Efficient LLM Inference with Activation Checkpointing and Hybrid Caching

Recent large language models (LLMs) with enormous model sizes use many GPUs to meet memory capacity requirements incurring substantial costs for token generation. To provide cost-effective LLM inference with relaxed latency constraints, extensive research has focused on expanding GPU memory by leveraging the host memory. However, LLM inference engines that utilize the host memory often face underutilization of GPU compute units, as a considerable portion of inference time is spent in loading the model onto the GPU via host-GPU interconnect.

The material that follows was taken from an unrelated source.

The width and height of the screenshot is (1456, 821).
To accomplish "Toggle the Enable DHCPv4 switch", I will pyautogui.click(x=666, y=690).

To tackle these challenges of the host memory offloading for LLM, we introduce HybridServe, an LLM inference system with activation checkpointing based on activation caching. The activation cache stores activation checkpoints generated during intermediate inference stages, allowing the fast recomputation of KV cache while model parameters are transferred to GPU from host memory. Unlike conventional methods that recompute the KV cache from scratch using token IDs, the activation cache allows bypassing projection and FFN operations. To balance between the activation recomputation and parameter loading overhead, this study proposes a KV-activation hybrid caching scheme which finds the best ratio of the key-value and activation caches to adjust the recomputation time. Our system achieves 2.19x throughput improvement over the state-of-the-art prior work for offloading both model weights and KV cache.